ACTIVITY: After locating the line that contains "This screenshot has height=600, width=800." in the data below, set down exactly that line and each one after it through the line that contains "Click the calendar joined-date icon", and nothing more.

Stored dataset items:
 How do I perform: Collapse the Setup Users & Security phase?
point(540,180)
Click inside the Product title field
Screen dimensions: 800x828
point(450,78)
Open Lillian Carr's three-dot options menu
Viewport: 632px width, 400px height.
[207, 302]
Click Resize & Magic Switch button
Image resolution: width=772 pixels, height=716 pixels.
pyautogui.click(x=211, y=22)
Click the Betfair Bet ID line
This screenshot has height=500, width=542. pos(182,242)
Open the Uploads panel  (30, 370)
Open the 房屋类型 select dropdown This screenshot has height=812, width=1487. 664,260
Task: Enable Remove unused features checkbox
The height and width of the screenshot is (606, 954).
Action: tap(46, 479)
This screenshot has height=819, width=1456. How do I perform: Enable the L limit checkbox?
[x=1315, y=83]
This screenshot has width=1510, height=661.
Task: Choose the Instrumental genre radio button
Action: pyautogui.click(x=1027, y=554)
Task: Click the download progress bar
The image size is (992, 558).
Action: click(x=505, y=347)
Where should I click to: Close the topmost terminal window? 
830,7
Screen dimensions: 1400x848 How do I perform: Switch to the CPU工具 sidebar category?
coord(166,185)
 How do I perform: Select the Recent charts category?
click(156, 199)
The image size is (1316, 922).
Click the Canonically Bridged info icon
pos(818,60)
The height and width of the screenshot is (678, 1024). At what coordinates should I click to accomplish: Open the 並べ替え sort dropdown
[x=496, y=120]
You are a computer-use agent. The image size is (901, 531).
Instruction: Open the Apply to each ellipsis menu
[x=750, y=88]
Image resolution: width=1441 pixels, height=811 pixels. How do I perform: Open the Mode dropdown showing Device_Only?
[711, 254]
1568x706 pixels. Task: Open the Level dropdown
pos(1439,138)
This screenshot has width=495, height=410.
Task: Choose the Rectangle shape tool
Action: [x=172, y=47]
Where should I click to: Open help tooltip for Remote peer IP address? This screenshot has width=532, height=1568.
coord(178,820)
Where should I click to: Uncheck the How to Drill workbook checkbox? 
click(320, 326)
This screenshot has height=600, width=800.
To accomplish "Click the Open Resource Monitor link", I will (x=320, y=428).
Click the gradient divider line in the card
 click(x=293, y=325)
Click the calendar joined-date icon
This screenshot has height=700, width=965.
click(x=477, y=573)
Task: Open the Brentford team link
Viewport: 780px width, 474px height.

TASK OUTPUT:
This screenshot has height=600, width=800.
To accomplish "Click the Open Resource Monitor link", I will (x=320, y=428).
Click the gradient divider line in the card
 click(x=293, y=325)
Click the calendar joined-date icon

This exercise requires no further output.